(Collection entries)

* * * * * * * * *

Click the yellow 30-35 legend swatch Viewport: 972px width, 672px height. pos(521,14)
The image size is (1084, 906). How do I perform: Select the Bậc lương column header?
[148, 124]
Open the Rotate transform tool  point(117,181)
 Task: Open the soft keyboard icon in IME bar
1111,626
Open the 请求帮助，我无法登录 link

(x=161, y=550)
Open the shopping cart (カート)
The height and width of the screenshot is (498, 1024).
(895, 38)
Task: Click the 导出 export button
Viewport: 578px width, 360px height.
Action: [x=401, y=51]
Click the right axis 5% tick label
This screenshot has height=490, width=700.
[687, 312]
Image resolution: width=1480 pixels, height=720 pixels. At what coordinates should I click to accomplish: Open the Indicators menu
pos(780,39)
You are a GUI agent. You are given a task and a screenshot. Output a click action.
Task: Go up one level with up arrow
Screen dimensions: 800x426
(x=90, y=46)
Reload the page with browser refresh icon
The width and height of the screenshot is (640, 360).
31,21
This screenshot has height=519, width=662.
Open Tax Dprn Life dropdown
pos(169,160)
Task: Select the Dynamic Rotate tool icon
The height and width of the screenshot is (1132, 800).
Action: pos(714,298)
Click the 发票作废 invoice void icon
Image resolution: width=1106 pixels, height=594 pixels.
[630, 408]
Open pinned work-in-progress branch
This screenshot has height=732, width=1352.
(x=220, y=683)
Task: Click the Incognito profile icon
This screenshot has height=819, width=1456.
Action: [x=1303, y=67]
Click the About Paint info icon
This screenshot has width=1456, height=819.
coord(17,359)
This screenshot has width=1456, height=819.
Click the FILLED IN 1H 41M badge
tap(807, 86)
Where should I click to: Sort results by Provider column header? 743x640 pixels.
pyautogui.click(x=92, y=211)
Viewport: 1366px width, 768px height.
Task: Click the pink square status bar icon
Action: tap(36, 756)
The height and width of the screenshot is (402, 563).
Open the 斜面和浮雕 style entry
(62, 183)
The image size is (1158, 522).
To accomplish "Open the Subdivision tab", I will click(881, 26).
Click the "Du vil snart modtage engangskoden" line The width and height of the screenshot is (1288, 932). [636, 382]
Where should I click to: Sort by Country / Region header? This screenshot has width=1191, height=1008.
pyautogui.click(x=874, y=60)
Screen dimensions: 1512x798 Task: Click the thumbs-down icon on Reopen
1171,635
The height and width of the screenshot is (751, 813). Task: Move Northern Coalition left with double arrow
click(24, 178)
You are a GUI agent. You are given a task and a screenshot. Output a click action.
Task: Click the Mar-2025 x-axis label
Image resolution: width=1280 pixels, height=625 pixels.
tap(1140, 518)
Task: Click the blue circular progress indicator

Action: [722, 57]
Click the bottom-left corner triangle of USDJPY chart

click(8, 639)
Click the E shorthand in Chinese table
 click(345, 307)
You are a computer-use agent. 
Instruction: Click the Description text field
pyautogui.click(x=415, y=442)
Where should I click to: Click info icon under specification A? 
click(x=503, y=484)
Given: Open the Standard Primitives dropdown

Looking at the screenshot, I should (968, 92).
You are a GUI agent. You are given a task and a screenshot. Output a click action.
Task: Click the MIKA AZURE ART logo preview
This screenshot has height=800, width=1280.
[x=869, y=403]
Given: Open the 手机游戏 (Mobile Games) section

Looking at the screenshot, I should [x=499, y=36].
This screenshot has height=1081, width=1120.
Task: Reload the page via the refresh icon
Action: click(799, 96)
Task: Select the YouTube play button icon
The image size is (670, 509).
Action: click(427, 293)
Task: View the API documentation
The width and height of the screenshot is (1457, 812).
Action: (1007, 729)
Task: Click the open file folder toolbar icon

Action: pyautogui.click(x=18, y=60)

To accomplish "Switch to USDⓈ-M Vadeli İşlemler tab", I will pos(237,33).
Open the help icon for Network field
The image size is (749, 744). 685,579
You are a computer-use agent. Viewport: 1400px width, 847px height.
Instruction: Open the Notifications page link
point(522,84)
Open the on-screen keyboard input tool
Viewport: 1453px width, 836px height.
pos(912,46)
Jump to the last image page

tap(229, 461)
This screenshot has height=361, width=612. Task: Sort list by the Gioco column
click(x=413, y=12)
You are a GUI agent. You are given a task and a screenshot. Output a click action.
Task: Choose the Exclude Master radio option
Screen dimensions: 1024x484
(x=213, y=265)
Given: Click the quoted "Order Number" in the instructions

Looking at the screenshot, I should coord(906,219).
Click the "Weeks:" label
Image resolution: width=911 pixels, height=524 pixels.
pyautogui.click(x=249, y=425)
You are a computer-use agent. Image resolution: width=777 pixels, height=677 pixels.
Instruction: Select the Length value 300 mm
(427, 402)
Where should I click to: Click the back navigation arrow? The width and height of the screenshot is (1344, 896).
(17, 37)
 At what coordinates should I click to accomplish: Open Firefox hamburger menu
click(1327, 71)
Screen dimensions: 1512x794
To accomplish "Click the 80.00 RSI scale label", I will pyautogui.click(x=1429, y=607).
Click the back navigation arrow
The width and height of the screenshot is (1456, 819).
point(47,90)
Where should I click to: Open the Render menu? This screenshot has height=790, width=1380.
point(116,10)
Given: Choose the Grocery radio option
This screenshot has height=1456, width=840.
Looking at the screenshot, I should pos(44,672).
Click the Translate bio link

* * * * * * * * *

**Description of the task:** Format the material above as a numbered list, one line per item, with the blank lines dropped.

**Reply:**
1. Click the yellow 30-35 legend swatch Viewport: 972px width, 672px height. pos(521,14)
2. The image size is (1084, 906). How do I perform: Select the Bậc lương column header?
3. [148, 124]
4. Open the Rotate transform tool  point(117,181)
5.  Task: Open the soft keyboard icon in IME bar
6. 1111,626
7. Open the 请求帮助，我无法登录 link
8. (x=161, y=550)
9. Open the shopping cart (カート)
10. The height and width of the screenshot is (498, 1024).
11. (895, 38)
12. Task: Click the 导出 export button
13. Viewport: 578px width, 360px height.
14. Action: [x=401, y=51]
15. Click the right axis 5% tick label
16. This screenshot has height=490, width=700.
17. [687, 312]
18. Image resolution: width=1480 pixels, height=720 pixels. At what coordinates should I click to accomplish: Open the Indicators menu
19. pos(780,39)
20. You are a GUI agent. You are given a task and a screenshot. Output a click action.
21. Task: Go up one level with up arrow
22. Screen dimensions: 800x426
23. (x=90, y=46)
24. Reload the page with browser refresh icon
25. The width and height of the screenshot is (640, 360).
26. 31,21
27. This screenshot has height=519, width=662.
28. Open Tax Dprn Life dropdown
29. pos(169,160)
30. Task: Select the Dynamic Rotate tool icon
31. The height and width of the screenshot is (1132, 800).
32. Action: pos(714,298)
33. Click the 发票作废 invoice void icon
34. Image resolution: width=1106 pixels, height=594 pixels.
35. [630, 408]
36. Open pinned work-in-progress branch
37. This screenshot has height=732, width=1352.
38. (x=220, y=683)
39. Task: Click the Incognito profile icon
40. This screenshot has height=819, width=1456.
41. Action: [x=1303, y=67]
42. Click the About Paint info icon
43. This screenshot has width=1456, height=819.
44. coord(17,359)
45. This screenshot has width=1456, height=819.
46. Click the FILLED IN 1H 41M badge
47. tap(807, 86)
48. Where should I click to: Sort results by Provider column header? 743x640 pixels.
49. pyautogui.click(x=92, y=211)
50. Viewport: 1366px width, 768px height.
51. Task: Click the pink square status bar icon
52. Action: tap(36, 756)
53. The height and width of the screenshot is (402, 563).
54. Open the 斜面和浮雕 style entry
55. (62, 183)
56. The image size is (1158, 522).
57. To accomplish "Open the Subdivision tab", I will click(881, 26).
58. Click the "Du vil snart modtage engangskoden" line The width and height of the screenshot is (1288, 932). [636, 382]
59. Where should I click to: Sort by Country / Region header? This screenshot has width=1191, height=1008.
60. pyautogui.click(x=874, y=60)
61. Screen dimensions: 1512x798 Task: Click the thumbs-down icon on Reopen
62. 1171,635
63. The height and width of the screenshot is (751, 813). Task: Move Northern Coalition left with double arrow
64. click(24, 178)
65. You are a GUI agent. You are given a task and a screenshot. Output a click action.
66. Task: Click the Mar-2025 x-axis label
67. Image resolution: width=1280 pixels, height=625 pixels.
68. tap(1140, 518)
69. Task: Click the blue circular progress indicator
70. Action: [722, 57]
71. Click the bottom-left corner triangle of USDJPY chart
72. click(8, 639)
73. Click the E shorthand in Chinese table
74.  click(345, 307)
75. You are a computer-use agent. 
76. Instruction: Click the Description text field
77. pyautogui.click(x=415, y=442)
78. Where should I click to: Click info icon under specification A? 
79. click(x=503, y=484)
80. Given: Open the Standard Primitives dropdown
81. Looking at the screenshot, I should (968, 92).
82. You are a GUI agent. You are given a task and a screenshot. Output a click action.
83. Task: Click the MIKA AZURE ART logo preview
84. This screenshot has height=800, width=1280.
85. [x=869, y=403]
86. Given: Open the 手机游戏 (Mobile Games) section
87. Looking at the screenshot, I should [x=499, y=36].
88. This screenshot has height=1081, width=1120.
89. Task: Reload the page via the refresh icon
90. Action: click(799, 96)
91. Task: Select the YouTube play button icon
92. The image size is (670, 509).
93. Action: click(427, 293)
94. Task: View the API documentation
95. The width and height of the screenshot is (1457, 812).
96. Action: (1007, 729)
97. Task: Click the open file folder toolbar icon
98. Action: pyautogui.click(x=18, y=60)
99. To accomplish "Switch to USDⓈ-M Vadeli İşlemler tab", I will pos(237,33).
100. Open the help icon for Network field
101. The image size is (749, 744). 685,579
102. You are a computer-use agent. Viewport: 1400px width, 847px height.
103. Instruction: Open the Notifications page link
104. point(522,84)
105. Open the on-screen keyboard input tool
106. Viewport: 1453px width, 836px height.
107. pos(912,46)
108. Jump to the last image page
109. tap(229, 461)
110. This screenshot has height=361, width=612. Task: Sort list by the Gioco column
111. click(x=413, y=12)
112. You are a GUI agent. You are given a task and a screenshot. Output a click action.
113. Task: Choose the Exclude Master radio option
114. Screen dimensions: 1024x484
115. (x=213, y=265)
116. Given: Click the quoted "Order Number" in the instructions
117. Looking at the screenshot, I should coord(906,219).
118. Click the "Weeks:" label
119. Image resolution: width=911 pixels, height=524 pixels.
120. pyautogui.click(x=249, y=425)
121. You are a computer-use agent. Image resolution: width=777 pixels, height=677 pixels.
122. Instruction: Select the Length value 300 mm
123. (427, 402)
124. Where should I click to: Click the back navigation arrow? The width and height of the screenshot is (1344, 896).
125. (17, 37)
126.  At what coordinates should I click to accomplish: Open Firefox hamburger menu
127. click(1327, 71)
128. Screen dimensions: 1512x794
129. To accomplish "Click the 80.00 RSI scale label", I will pyautogui.click(x=1429, y=607).
130. Click the back navigation arrow
131. The width and height of the screenshot is (1456, 819).
132. point(47,90)
133. Where should I click to: Open the Render menu? This screenshot has height=790, width=1380.
134. point(116,10)
135. Given: Choose the Grocery radio option
136. This screenshot has height=1456, width=840.
137. Looking at the screenshot, I should pos(44,672).
138. Click the Translate bio link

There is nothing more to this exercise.